* [STATED TASK A]
Answer these questions using the forum post about slow heterogeneous refinement:
(i) How long are 10 sub-iterations taking?
(ii) On how many systems has the slowdown been seen, and how do those systems differ?
(iii) How long does each iteration take with 8 classes, and how long with 5 classes?
* [STATED TASK B]
Proceed with the forum post about slow heterogeneous refinement, writing on from where it stops.

* [DOCUMENT TEXT]
====

Hi,
In the latest version, heterogenous refinement sometimes (frequently) seems to run anomalously slowly - to the point where the whole system seems to choke up, when running a single heterogeneous refinement job without excessive box size or unusually large number of particles.
Has anyone else noticed this? It is slow to the point that 10 sub-iterations is taking 1hr (!). We have seen this on two systems with different OS and GPU config, so it is not a system-specific issue.
Other job types run fine, it seems to be tied to hetero refinement specifically.
The slowdown seems to be tied to the number of classes - A job with 8 classes is taking 5-10 min per iteration, but only 10s (!) per iteration if I reduce to 5 classes.

====

* [GIVEN RECORDS]
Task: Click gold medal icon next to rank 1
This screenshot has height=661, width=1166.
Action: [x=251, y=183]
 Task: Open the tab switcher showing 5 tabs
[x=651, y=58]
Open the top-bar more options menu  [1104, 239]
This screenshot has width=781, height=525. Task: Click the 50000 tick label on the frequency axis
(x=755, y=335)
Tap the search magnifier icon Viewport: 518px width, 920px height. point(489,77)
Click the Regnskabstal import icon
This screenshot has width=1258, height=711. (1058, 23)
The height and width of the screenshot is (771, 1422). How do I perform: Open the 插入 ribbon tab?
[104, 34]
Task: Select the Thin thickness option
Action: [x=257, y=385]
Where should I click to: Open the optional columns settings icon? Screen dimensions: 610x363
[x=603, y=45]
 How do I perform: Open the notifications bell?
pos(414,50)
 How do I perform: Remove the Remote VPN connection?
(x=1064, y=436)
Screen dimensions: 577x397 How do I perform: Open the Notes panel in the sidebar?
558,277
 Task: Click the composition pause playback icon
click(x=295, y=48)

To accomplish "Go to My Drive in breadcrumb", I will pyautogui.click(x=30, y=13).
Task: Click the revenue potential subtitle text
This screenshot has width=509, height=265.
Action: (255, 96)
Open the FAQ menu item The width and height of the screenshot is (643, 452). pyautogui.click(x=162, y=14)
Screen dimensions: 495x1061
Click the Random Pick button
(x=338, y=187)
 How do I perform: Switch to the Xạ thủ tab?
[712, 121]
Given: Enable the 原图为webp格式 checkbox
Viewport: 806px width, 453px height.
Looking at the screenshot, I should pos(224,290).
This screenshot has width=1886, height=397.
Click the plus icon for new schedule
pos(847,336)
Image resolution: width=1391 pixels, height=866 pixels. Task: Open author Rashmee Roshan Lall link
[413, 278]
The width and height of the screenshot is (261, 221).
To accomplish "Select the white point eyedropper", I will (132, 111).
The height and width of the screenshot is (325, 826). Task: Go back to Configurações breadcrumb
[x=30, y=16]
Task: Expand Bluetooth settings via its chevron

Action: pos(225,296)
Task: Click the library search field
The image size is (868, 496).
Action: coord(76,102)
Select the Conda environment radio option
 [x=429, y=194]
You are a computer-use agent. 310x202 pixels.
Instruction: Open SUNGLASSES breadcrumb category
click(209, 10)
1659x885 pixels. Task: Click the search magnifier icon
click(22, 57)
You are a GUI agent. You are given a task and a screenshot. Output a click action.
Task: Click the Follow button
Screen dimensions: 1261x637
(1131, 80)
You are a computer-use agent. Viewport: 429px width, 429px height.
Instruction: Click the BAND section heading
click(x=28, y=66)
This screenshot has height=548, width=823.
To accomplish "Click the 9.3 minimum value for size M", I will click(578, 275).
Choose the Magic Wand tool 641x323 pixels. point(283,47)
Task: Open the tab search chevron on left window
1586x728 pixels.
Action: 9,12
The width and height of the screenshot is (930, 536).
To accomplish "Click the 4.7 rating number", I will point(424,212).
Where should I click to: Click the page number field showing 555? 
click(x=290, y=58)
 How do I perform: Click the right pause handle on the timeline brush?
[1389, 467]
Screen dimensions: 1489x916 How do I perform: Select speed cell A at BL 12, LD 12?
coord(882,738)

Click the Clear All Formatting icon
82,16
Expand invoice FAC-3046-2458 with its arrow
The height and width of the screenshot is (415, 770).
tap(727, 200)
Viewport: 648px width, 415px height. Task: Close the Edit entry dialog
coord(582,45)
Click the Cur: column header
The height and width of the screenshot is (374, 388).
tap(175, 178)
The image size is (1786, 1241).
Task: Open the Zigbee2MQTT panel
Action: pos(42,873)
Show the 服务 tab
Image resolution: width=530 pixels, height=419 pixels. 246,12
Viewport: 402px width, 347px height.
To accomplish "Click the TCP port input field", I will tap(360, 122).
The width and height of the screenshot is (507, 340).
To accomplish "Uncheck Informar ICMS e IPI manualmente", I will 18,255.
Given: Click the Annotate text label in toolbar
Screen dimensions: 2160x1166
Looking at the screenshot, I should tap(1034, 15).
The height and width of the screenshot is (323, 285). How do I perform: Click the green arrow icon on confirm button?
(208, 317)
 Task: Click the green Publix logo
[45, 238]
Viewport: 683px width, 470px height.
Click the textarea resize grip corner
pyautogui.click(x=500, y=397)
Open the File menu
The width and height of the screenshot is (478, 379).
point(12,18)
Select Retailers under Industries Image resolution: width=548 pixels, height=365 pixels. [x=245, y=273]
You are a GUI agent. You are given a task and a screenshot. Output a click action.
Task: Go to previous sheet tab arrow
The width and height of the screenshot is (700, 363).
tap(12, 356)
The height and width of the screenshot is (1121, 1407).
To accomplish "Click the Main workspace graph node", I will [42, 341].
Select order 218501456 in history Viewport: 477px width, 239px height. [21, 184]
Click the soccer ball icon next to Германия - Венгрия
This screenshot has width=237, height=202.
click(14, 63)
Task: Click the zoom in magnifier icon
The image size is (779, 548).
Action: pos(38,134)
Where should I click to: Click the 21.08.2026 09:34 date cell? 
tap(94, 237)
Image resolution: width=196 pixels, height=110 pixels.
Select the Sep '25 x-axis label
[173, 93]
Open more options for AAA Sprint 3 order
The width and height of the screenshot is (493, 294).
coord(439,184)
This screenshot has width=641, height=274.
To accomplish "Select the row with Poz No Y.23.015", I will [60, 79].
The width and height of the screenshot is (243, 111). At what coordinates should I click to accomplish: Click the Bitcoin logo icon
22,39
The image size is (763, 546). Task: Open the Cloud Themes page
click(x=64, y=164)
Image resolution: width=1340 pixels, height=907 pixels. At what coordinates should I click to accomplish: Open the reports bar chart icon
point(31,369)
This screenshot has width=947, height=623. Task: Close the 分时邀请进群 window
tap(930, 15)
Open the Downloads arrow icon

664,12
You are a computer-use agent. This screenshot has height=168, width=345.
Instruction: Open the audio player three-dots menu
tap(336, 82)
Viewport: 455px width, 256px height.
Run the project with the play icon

====

* [EXPECTED ANSWER A]
(i) 1 hour.
(ii) Two systems, which have different OS and GPU configurations.
(iii) 5–10 minutes per iteration with 8 classes, and 10 seconds per iteration with 5 classes.

* [EXPECTED ANSWER B]
Cheers
Oli
olaf
February 26, 2023, 10:18pm
2
It may not be relevant at all, but when it happens again next time, try clearing page cache on the worker node to see if it might help, e.g.,
echo 3 > /proc/sys/vm/drop_caches
Cheers
2 Likes
@olibclarke There’s a chance this could be related to an issue in CUDA 11.8 that we worked around in v4.2.0 (just released), it may be worth updating to try
It’s unclear why this slowdown would be happening now and not in previous versions but the dependence on size of the job (num classes) suggests that it is related to system RAM. As @olaf suggested, you can try doing
echo 1 > /proc/sys/vm/drop_caches
(NB the 3 drops all caches, 1 drops only the filesystem cache which should be all that’s needed)
On some of our systems we have this echo line in cron every minute. What happens is that as system RAM fills up, the OS continues using any free RAM for filesystem cache, and then takes long to eject the cache when a job requests more RAM to be allocated.
You can watch whether system RAM is full of FS cache using eg. htop
Please let us know what you find
1 Like
Hi @apunjani
Thanks! I’ve tried this, but it doesn’t seem to help (and output of htop doesn’t seem to change before/after).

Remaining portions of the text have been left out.